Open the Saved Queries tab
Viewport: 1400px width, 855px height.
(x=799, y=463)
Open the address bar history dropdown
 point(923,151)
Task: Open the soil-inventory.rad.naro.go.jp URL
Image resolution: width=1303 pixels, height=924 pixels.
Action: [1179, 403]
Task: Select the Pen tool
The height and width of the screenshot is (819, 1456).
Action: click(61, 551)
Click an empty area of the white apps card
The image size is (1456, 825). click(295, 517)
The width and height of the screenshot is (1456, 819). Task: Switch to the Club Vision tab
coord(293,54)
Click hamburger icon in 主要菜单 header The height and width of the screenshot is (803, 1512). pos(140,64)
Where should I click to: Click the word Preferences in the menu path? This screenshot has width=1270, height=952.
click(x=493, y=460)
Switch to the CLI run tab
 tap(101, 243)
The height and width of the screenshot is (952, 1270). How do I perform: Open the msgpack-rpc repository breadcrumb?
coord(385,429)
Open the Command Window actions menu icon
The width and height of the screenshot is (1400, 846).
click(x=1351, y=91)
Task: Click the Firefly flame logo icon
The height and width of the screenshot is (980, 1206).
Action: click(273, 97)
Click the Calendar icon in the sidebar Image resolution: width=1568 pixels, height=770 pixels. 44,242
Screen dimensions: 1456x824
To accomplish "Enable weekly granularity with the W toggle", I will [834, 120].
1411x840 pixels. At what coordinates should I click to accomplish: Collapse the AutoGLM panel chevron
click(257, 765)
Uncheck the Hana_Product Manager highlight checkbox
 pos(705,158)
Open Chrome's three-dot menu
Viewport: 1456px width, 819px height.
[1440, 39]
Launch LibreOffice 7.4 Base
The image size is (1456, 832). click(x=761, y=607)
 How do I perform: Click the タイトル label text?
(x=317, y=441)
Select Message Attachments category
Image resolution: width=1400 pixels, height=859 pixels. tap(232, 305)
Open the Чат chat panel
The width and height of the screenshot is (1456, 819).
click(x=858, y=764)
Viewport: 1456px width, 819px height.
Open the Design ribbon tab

◆ Exercise objective ◆
How many of the lines above include the word "icon"? Only the number should be given.

◆ Exercise answer ◆
4